SET PROBLEM. Find each line in the items below that contains the word "Switch" and copy it out. Treat capitals and lowercase as different.

THE INPUT.
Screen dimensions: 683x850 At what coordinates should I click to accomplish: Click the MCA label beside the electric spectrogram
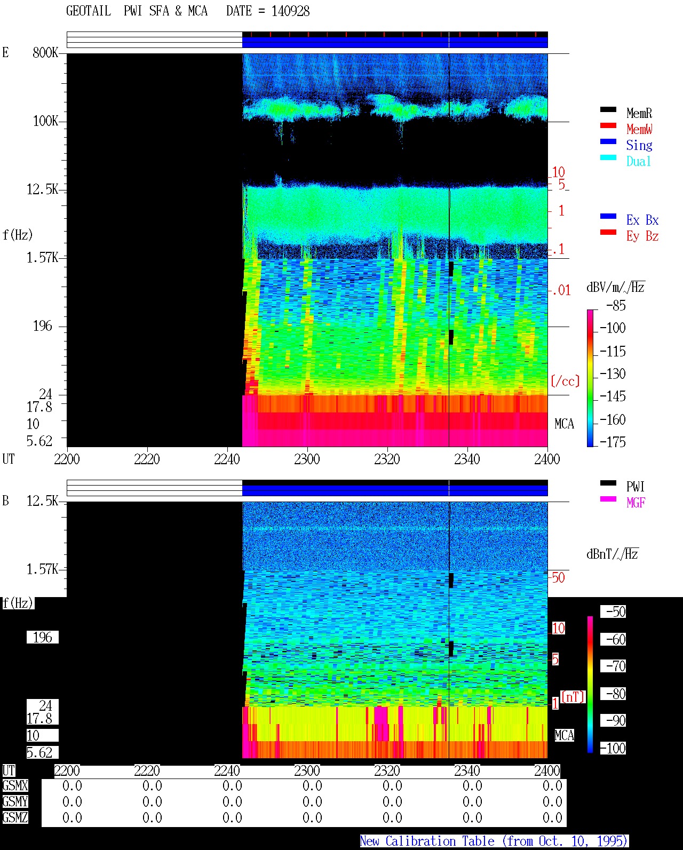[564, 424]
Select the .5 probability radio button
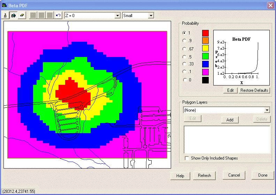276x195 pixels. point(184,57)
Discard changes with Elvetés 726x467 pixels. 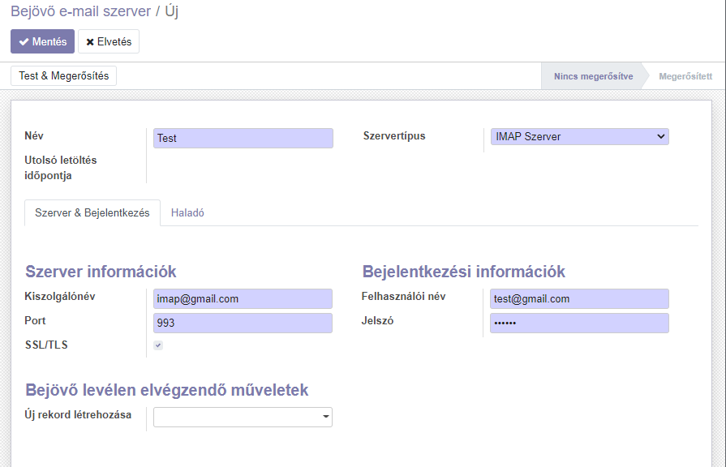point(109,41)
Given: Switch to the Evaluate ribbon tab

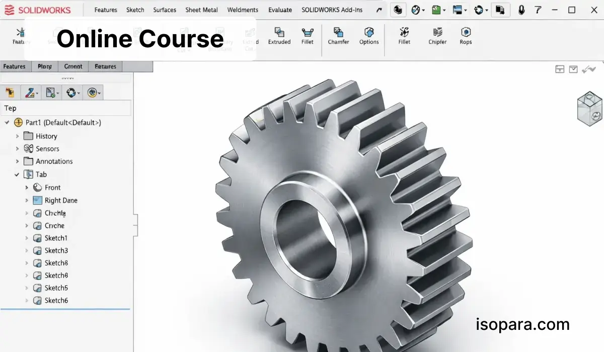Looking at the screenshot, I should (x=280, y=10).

* * *

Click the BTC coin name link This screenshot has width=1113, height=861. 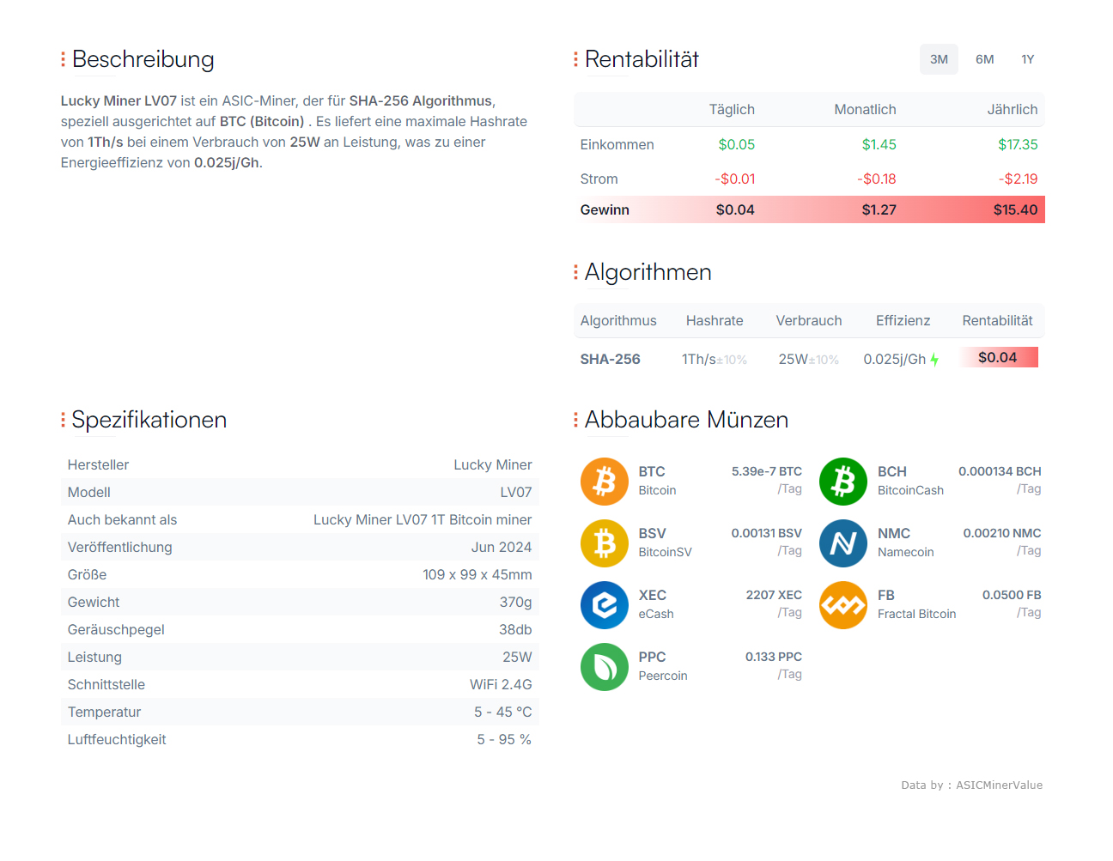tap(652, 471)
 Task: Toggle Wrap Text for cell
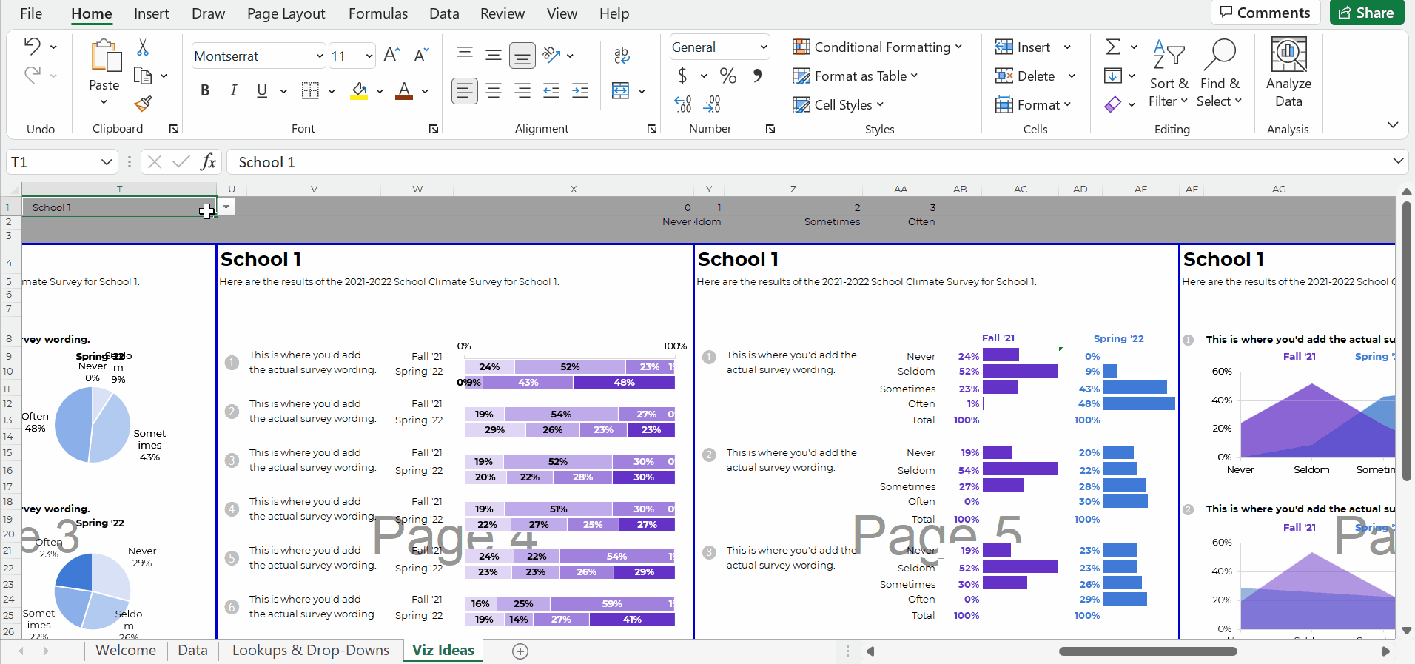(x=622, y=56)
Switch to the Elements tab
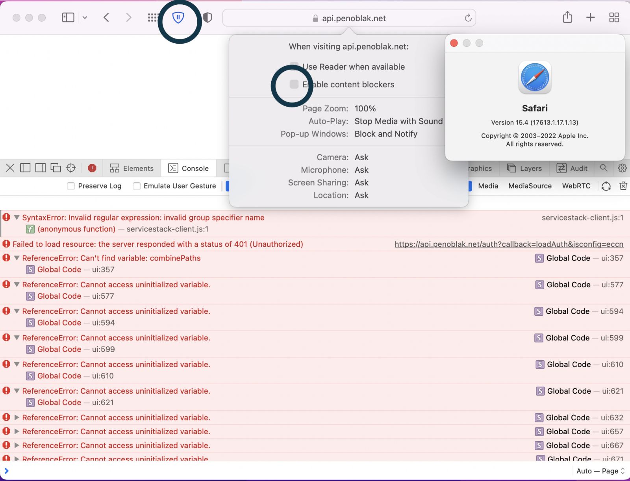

* * *

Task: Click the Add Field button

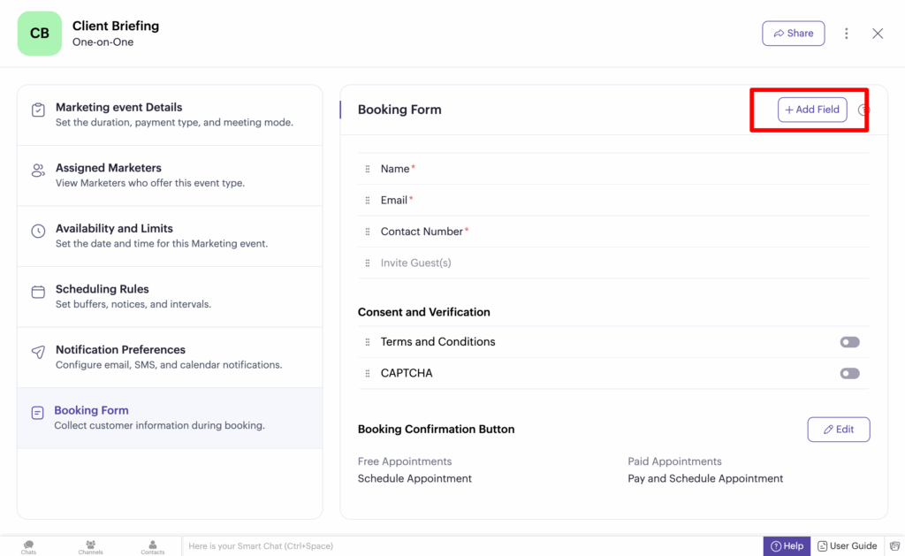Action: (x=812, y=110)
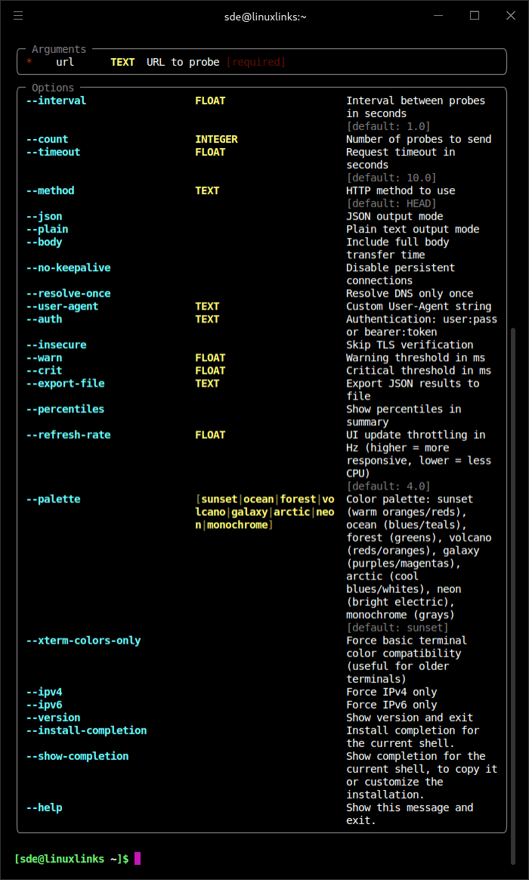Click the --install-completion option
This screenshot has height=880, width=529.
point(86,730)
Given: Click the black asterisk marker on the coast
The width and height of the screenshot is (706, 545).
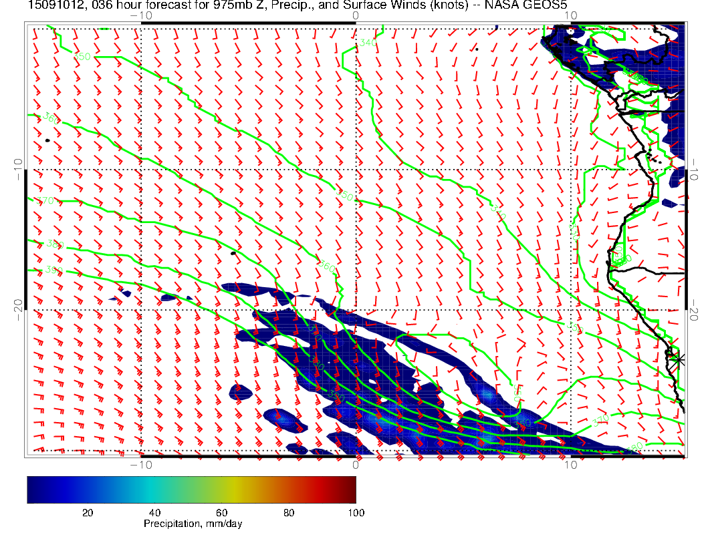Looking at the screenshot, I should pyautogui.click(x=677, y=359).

REPLY TO THE TASK.
Given: Switch to the Evaluate ribbon tab
Switch to the Elements tab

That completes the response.